La generale insindacabilità nel merito delle interdittive antimafia

Guglielmo Aldo Giuffrè
06 Settembre 2016

La sentenza riforma la pronuncia di primo grado, affermando, sulla scorta dei principi applicabili in tema di interdittive antimafia, la sufficienza degli elementi complessivamente acquisiti a far ritenere sorretta da idonea motivazione e istruttoria la valutazione prefettizia, la quale, per la specifica natura del giudizio formulato e per l'utilizzo delle peculiari cognizioni di tecnica investigativa e poliziesca che la contraddistinguono, è connotata da un'ampia discrezionalità di apprezzamento, insindacabile in sede giurisdizionale, salvo il caso di manifesta illogicità, irragionevolezza e travisamento dei fatti, nel caso di specie insussistente.

Il Consiglio di Stato ha condiviso le considerazioni del Ministero appellante circa l'idoneità degli elementi considerati dal Prefetto a supportare l'interdittiva antimafia impugnata, confermando l'applicabilità dei principi già affermati in materia (cfr. Cons. St., Sez. III, 3 maggio 2016, n. 1743).

In particolare, l'informativa antimafia presuppone concreti elementi da cui risulti che l'attività d'impresa possa agevolare o essere condizionata da attività criminose ed ha come ratio quella di salvaguardare l'ordine pubblico economico, la libera concorrenza tra le imprese e il buon andamento della pubblica Amministrazione, comportando l'esclusione dell'imprenditore che non risultando affidabile, a giudizio del Prefetto, non goda della fiducia delle istituzioni e, di conseguenza, non possa essere titolare di rapporti contrattuali con le Amministrazioni. Ai fini dell'adozione dell'interdittiva rileva il complesso degli elementi emersi dalle indagini prefettizie, al di fuori di qualsiasi logica penalistica di certezza probatoria raggiunta al di là del ragionevole dubbio o del previo accertamento di responsabilità penali, che del resto vanificherebbero la finalità anticipatoria dell'informativa di prevenire un grave pericolo (e non di punire una condotta penalmente rilevante). Il rischio di inquinamento mafioso, richiesto ai fini dell'adozione dell'interdittiva, deve essere valutato in base al criterio del “più probabile che non”, integrabile da dati di comune esperienza, utilizzando anche elementi non penalmente rilevanti o addirittura già oggetto di procedimenti penali con esito di proscioglimento o di assoluzione. I rapporti di parentela rilevano solo ove, per la loro natura, lascino intendere, sempre secondo la regola del “più probabile che non”, che l'impresa abbia una regia familiare e che le sue decisioni possano essere influenzate dalla mafia mediante la famiglia stessa con un'influenza reciproca di comportamenti, propria della struttura “clanica” dell'organizzazione mafiosa, che si articola a livello parcellare sul nucleo fondante della famiglia.

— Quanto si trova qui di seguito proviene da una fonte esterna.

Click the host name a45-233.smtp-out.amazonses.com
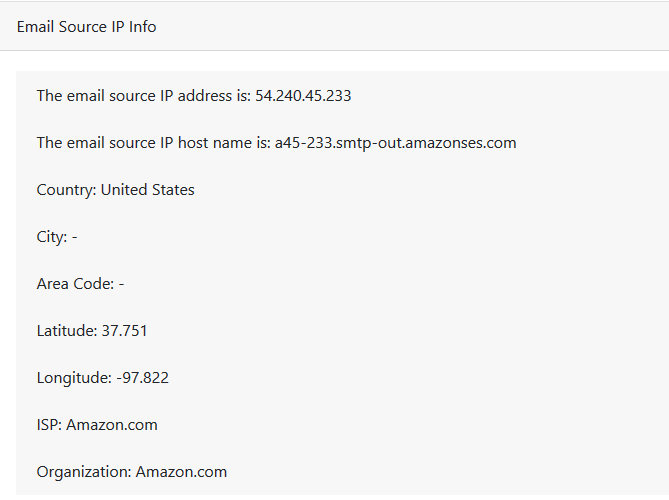The height and width of the screenshot is (500, 669). pyautogui.click(x=395, y=143)
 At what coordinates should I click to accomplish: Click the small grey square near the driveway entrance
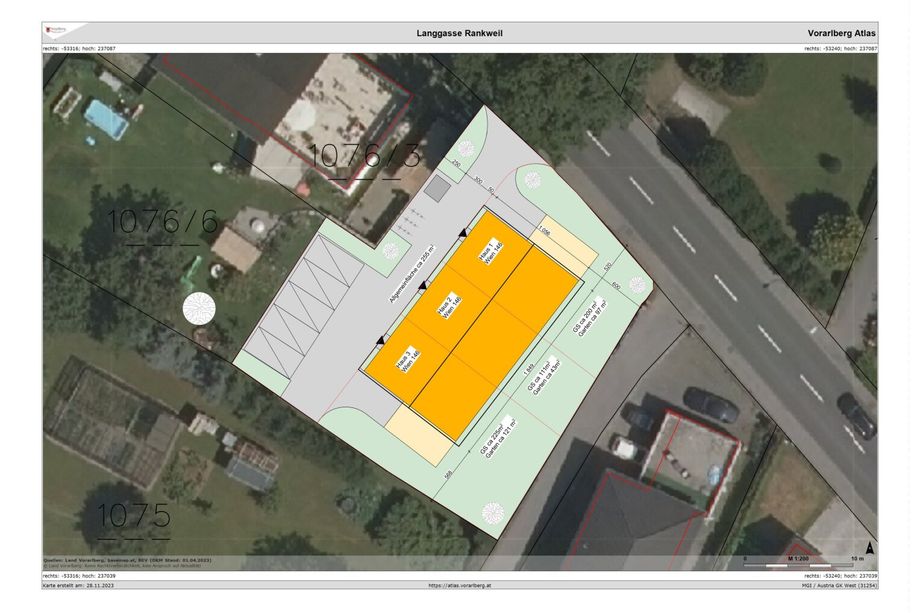click(437, 187)
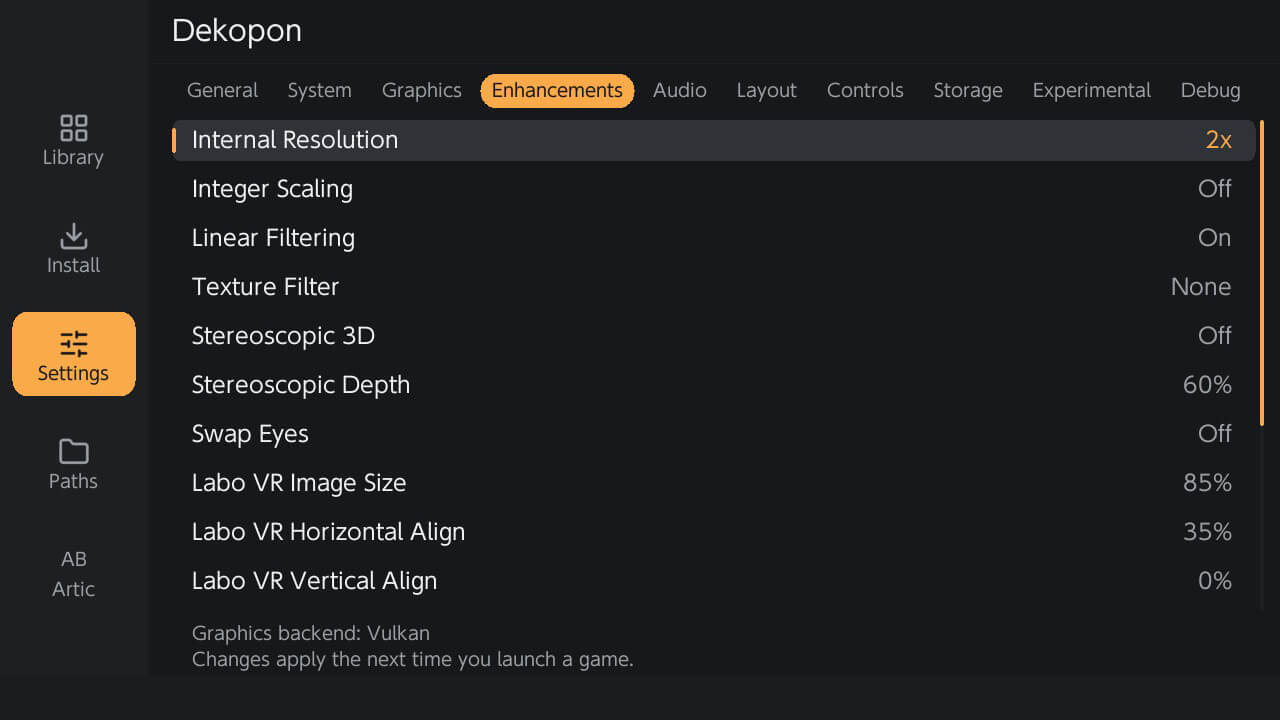Open the Controls tab
The width and height of the screenshot is (1280, 720).
click(x=865, y=90)
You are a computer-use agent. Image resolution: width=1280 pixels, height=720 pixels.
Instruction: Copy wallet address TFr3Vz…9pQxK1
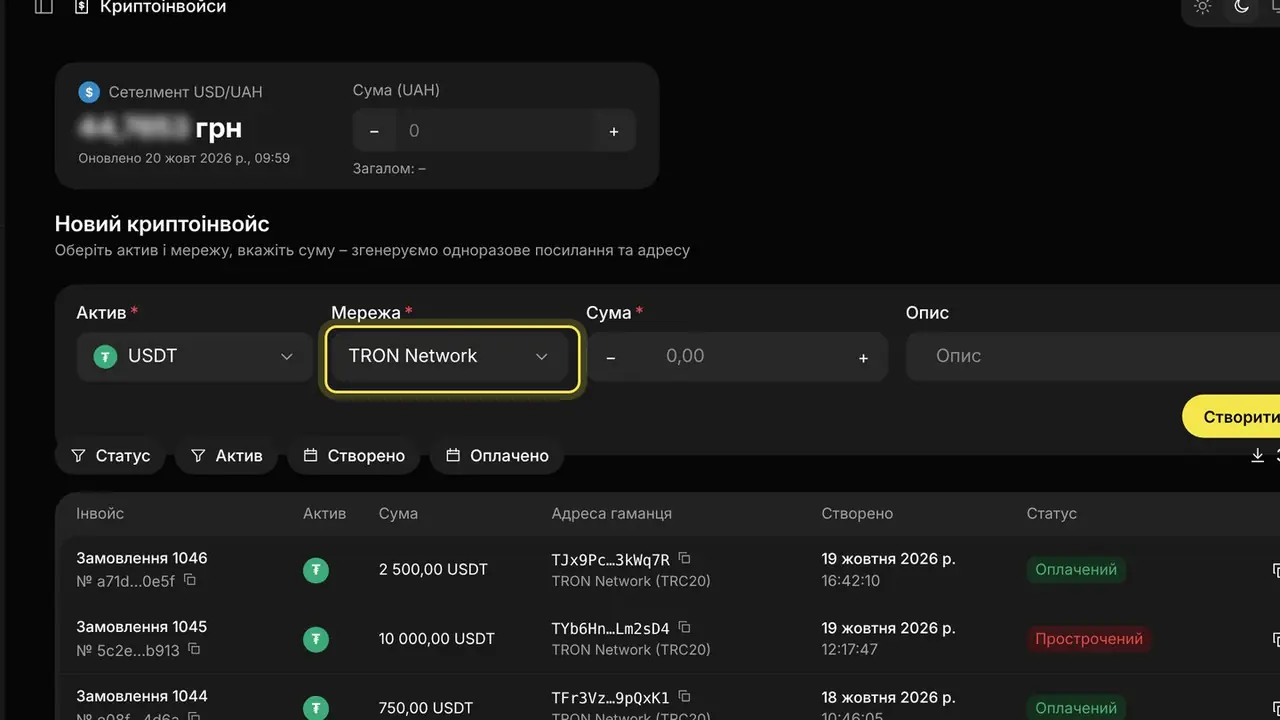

Inoltre, il Collegio ha affermato che non è affatto richiesta l'attualità delle infiltrazioni mafiose, dovendo l'informativa prefettizia semplicemente dimostrare la sussistenza di elementi da cui è complessivamente deducibile, secondo il principio del “più probabile che non”, il tentativo di ingerenza sulla società da parte di soggetti legati alla mafia, oltre all'attualità e concretezza del rischio della verificazione di tali infiltrazioni (ma non dell'attualità delle infiltrazioni stesse).

Infine, si è affermato che, per la specifica natura del giudizio formulato e per l'utilizzo delle peculiari cognizioni di tecnica investigativa e poliziesca che la contraddistinguono, l'interdittiva antimafia è connotata da un'ampia discrezionalità di apprezzamento, sicché essa è insindacabile in sede giurisdizionale, salvo il caso di manifesta illogicità, irragionevolezza e travisamento dei fatti, nel caso di specie insussistente.